## WORK ORDER:
Set down exactly the lines of the records from the top to the line containing "Open the (1)"; include both.

START WORKING DATA

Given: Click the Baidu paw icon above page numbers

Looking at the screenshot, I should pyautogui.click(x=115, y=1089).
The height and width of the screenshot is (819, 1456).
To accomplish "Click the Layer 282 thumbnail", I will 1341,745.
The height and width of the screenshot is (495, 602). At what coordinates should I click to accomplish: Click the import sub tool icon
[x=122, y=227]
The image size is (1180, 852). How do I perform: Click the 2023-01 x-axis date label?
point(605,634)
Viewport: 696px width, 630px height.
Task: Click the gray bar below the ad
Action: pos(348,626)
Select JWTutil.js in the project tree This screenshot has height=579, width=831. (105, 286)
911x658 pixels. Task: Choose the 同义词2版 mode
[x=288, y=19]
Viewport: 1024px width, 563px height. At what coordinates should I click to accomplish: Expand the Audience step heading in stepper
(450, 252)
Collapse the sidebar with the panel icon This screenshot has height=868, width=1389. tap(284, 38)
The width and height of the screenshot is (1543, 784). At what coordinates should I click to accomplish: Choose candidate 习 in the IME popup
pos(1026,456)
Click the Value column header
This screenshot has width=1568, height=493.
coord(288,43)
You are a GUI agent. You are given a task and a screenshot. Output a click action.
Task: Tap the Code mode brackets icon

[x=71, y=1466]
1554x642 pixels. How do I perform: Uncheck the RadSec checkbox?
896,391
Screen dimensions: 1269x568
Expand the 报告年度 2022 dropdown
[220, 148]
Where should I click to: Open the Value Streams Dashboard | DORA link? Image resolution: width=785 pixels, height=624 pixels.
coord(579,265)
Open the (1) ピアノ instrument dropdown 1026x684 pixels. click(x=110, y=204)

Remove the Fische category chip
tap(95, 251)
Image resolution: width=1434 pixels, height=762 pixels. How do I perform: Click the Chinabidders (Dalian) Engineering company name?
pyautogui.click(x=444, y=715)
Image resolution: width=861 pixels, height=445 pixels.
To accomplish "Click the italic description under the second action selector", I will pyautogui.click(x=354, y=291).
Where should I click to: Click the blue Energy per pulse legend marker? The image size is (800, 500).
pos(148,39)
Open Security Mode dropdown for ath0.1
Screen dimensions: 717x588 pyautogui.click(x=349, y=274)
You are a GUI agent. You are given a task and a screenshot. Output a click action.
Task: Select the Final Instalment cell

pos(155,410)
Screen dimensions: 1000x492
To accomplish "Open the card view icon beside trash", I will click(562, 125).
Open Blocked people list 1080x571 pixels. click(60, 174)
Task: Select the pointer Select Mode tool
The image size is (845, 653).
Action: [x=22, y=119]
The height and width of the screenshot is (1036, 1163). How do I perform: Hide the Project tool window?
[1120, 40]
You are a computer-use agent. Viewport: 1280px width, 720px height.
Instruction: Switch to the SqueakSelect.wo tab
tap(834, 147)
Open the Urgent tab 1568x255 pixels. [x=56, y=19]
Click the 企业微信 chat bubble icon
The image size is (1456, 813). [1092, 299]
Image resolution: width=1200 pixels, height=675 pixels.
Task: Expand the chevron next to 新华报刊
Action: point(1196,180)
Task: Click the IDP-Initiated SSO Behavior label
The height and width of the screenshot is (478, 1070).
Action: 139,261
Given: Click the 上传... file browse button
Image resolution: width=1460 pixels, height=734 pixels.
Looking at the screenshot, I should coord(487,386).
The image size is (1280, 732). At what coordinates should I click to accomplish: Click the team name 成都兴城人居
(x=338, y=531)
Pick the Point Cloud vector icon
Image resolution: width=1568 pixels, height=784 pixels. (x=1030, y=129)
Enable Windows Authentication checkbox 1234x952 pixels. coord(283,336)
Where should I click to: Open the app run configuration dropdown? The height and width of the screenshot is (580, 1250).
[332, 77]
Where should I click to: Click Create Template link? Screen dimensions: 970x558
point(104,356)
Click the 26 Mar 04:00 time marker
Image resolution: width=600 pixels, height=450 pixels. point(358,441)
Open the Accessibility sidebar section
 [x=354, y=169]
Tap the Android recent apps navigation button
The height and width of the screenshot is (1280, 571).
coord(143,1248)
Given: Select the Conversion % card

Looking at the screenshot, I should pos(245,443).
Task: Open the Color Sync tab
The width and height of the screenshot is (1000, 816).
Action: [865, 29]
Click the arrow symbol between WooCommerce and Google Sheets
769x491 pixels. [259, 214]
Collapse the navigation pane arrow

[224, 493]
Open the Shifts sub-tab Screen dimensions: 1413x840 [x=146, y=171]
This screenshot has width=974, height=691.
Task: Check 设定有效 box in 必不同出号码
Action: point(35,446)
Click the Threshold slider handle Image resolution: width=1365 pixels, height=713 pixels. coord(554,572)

END WORKING DATA

## RESPONSE TO THE TASK:
Given: Click the Baidu paw icon above page numbers

Looking at the screenshot, I should pyautogui.click(x=115, y=1089).
The height and width of the screenshot is (819, 1456).
To accomplish "Click the Layer 282 thumbnail", I will 1341,745.
The height and width of the screenshot is (495, 602). At what coordinates should I click to accomplish: Click the import sub tool icon
[x=122, y=227]
The image size is (1180, 852). How do I perform: Click the 2023-01 x-axis date label?
point(605,634)
Viewport: 696px width, 630px height.
Task: Click the gray bar below the ad
Action: pos(348,626)
Select JWTutil.js in the project tree This screenshot has height=579, width=831. (105, 286)
911x658 pixels. Task: Choose the 同义词2版 mode
[x=288, y=19]
Viewport: 1024px width, 563px height. At what coordinates should I click to accomplish: Expand the Audience step heading in stepper
(450, 252)
Collapse the sidebar with the panel icon This screenshot has height=868, width=1389. tap(284, 38)
The width and height of the screenshot is (1543, 784). At what coordinates should I click to accomplish: Choose candidate 习 in the IME popup
pos(1026,456)
Click the Value column header
This screenshot has width=1568, height=493.
coord(288,43)
You are a GUI agent. You are given a task and a screenshot. Output a click action.
Task: Tap the Code mode brackets icon

[x=71, y=1466]
1554x642 pixels. How do I perform: Uncheck the RadSec checkbox?
896,391
Screen dimensions: 1269x568
Expand the 报告年度 2022 dropdown
[220, 148]
Where should I click to: Open the Value Streams Dashboard | DORA link? Image resolution: width=785 pixels, height=624 pixels.
coord(579,265)
Open the (1) ピアノ instrument dropdown 1026x684 pixels. click(x=110, y=204)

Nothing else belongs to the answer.